* [Alıntı metin]
28 Şubat 2012 Salı

Sosyalist Sanatçı Hilmi Bulunmaz, sadece LİNÇ KAMPANYASI ana sponsorlarından müşteki Mustafa Şükrü Demirkanlı'yı yargılayıp, yalnızca yargıca savunma yapmıyor; müştekiyi yargılayıp, yargıca savunma yapmasının yanı sıra, bunlardan daha önemlisi, aynı zamanda "Türkiye Tiyatro Tarihi"ni de gayet net, oldukça somut bir dille çok ciddi bir biçimde yargılıyor!


T.C.
İSTANBUL
35. SULH CEZA MAHKEMESİ YARGIÇLIĞI'na

DOSYA: 2011 / 3131
KONU: YARDIMCI DİLEKÇE

AÇIKLAMALAR, İSTEMLER, YANITLAR

Mahkemenizde benimle ilgili olarak görülmekte olan bu dava, anlaşılması kolay, çok basit ve toplum tarafından rahatça kanıksanmış bir dava değildir. Bu dava, herhangi bir karşılıksız çek, hafif yaralama, işyerindeki sekretere taciz uygulama yada benzeri basit ve çok rastlanan bir dava değildir. Bu davaya, karşılıksız çek, hafif yaralama, işyerindeki sekretere taciz uygulama yada basit ve çok rastlanan bir dava gözüyle bakıldığında, bu davayla ilgili olarak gerçek anlamda bir yargılama yapılamamış, bu davanın öznelliği göz ardı edildiği için nesnel hukuk kurallarına uyulmamış ve adaletin terazisi doğru kullanılamamış olur.

Çünkü...

Bu davaya benzer "ENTELEKTÜEL LİNÇ" davaları, ülkemizde hemen hemen hiçbir zaman için vuku bulmamış ve dünyada da eşi benzeri çok az vuku bulmuştur. Bu davanın gayet net ve oldukça somut bir biçimde anlaşılır olması, yalın hâle gelmesi, toplum tarafından rahatça kanıksanır bir biçim alması, tiyatro kamuoyunun vicdanını rahatlatabilmesi için, daha önce mahkemenize sunmuş olduğum belge, bilgi, delil, kanıt ve benzeri gerçekleri kılı kırka yararak incelemekte sayılamayacak kadar yarar var. Sadece incelemekle kalmayıp, bu özgün davanın gerektirdiği özellikteki bilgi birikimine sahip bir bilirkişiye bu belge, bilgi, delil, kanıt ve benzeri gerçekleri inceletmelisiniz.

Çünkü...

* [Görev tanımı] Yukarıdaki alıntı metinde "28 Şubat 2012" ifadesinden "bir biçimde yargılıyor!" ifadesine kadar uzanan kısmı aynen kopyalar mısınız?

* [Veri kayıtları]
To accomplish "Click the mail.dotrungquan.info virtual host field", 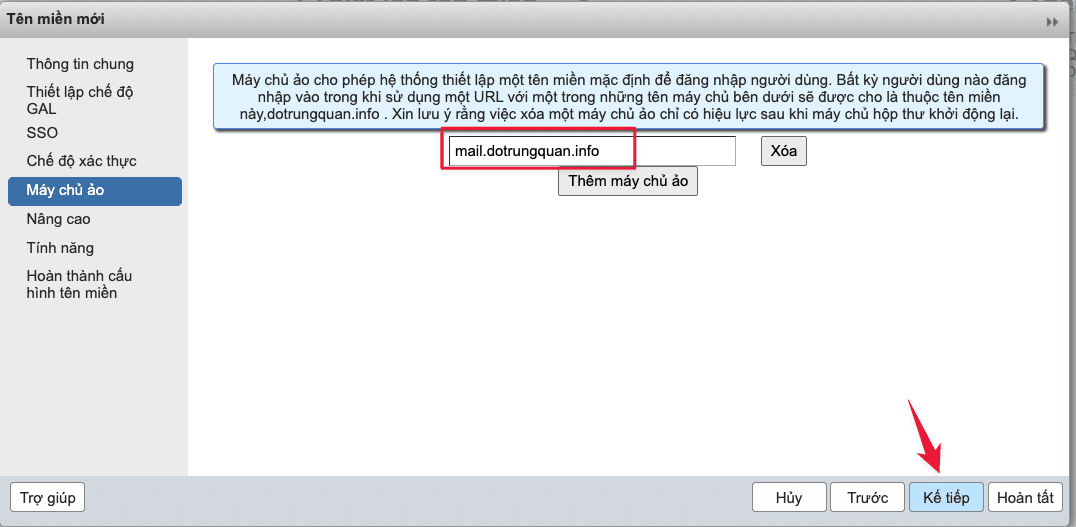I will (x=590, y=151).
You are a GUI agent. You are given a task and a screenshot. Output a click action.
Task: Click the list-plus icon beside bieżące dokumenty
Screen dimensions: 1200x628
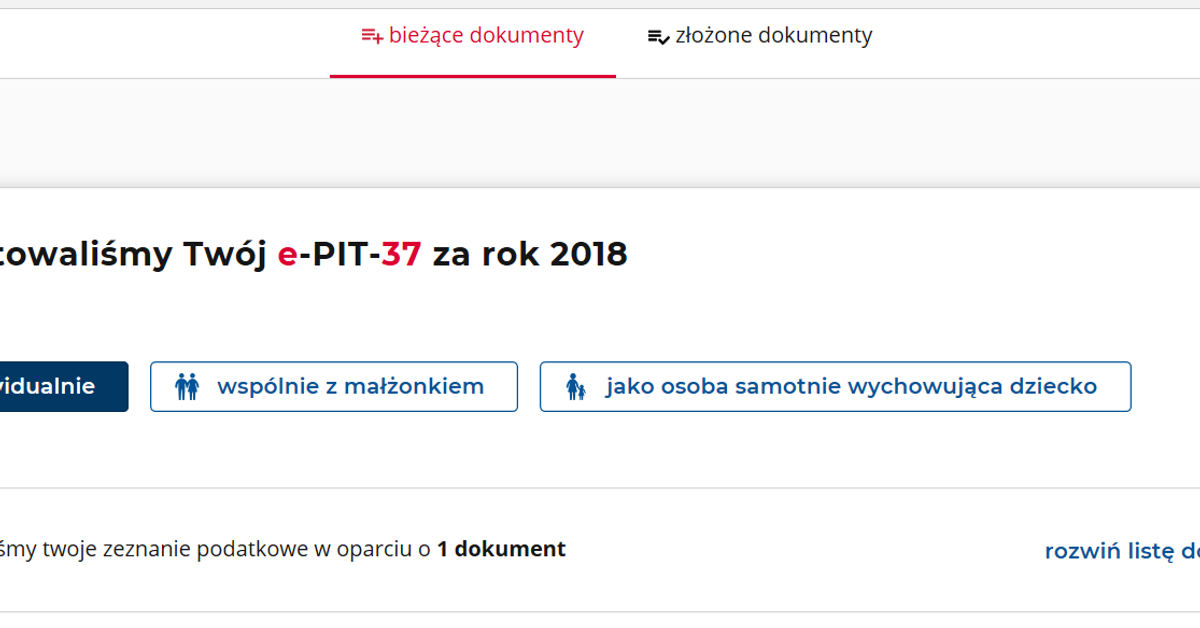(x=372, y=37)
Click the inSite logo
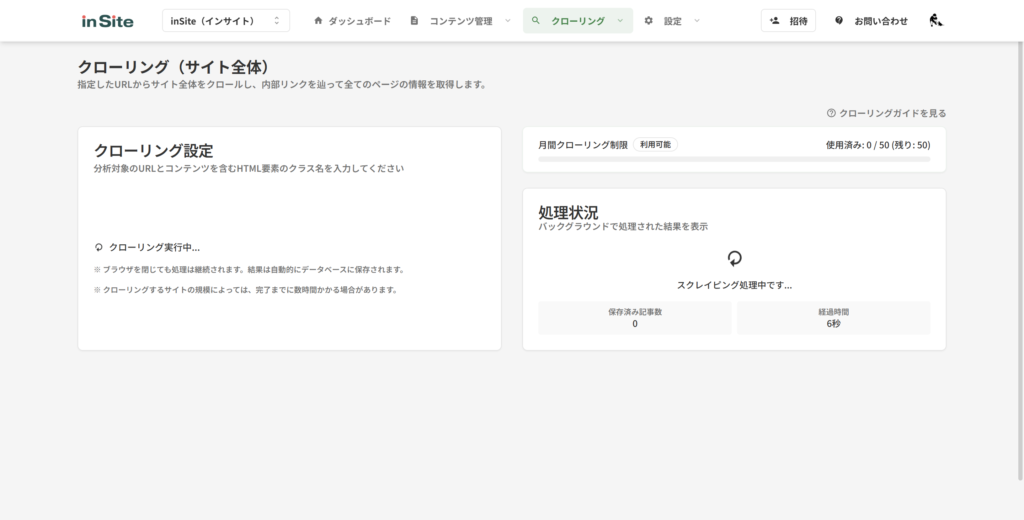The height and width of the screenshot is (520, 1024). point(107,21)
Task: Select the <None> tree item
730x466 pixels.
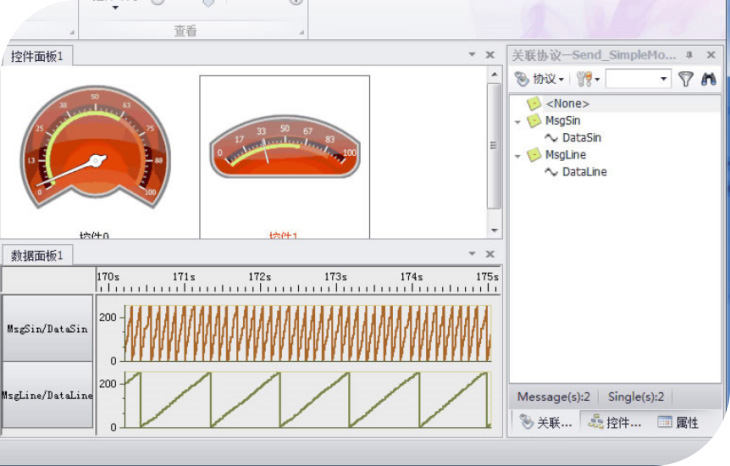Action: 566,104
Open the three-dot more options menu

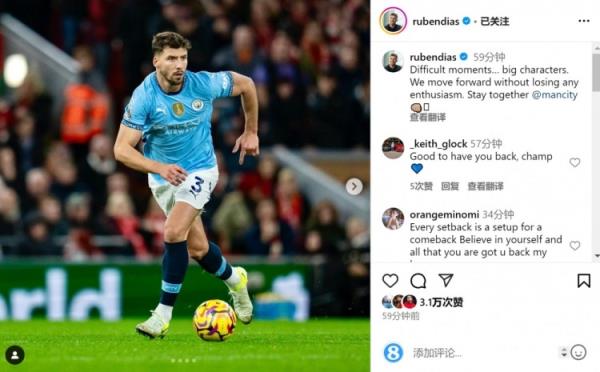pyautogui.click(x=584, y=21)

* [Beklenen yanıt]
28 Şubat 2012 Salı

Sosyalist Sanatçı Hilmi Bulunmaz, sadece LİNÇ KAMPANYASI ana sponsorlarından müşteki Mustafa Şükrü Demirkanlı'yı yargılayıp, yalnızca yargıca savunma yapmıyor; müştekiyi yargılayıp, yargıca savunma yapmasının yanı sıra, bunlardan daha önemlisi, aynı zamanda "Türkiye Tiyatro Tarihi"ni de gayet net, oldukça somut bir dille çok ciddi bir biçimde yargılıyor!